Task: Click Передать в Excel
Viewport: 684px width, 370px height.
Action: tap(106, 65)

--

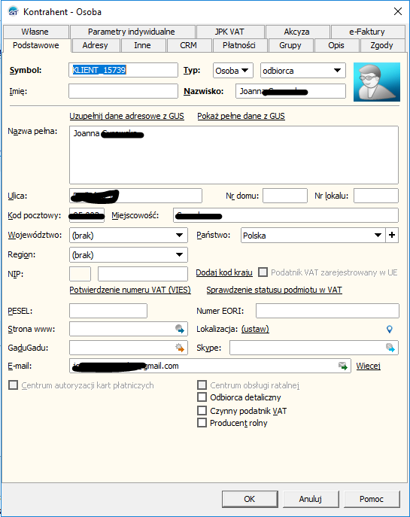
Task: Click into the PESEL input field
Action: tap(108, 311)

** Tarea **
Convierte en una lista numerada solo el tramo de los datos que comienza en la línea que contiene "Task: Click Передать в Excel" y acaba en la que contiene "Action: tap(106, 65)", con ambas incluidas. Omite las líneas en blanco.

** Solución **
1. Task: Click Передать в Excel
2. Viewport: 684px width, 370px height.
3. Action: tap(106, 65)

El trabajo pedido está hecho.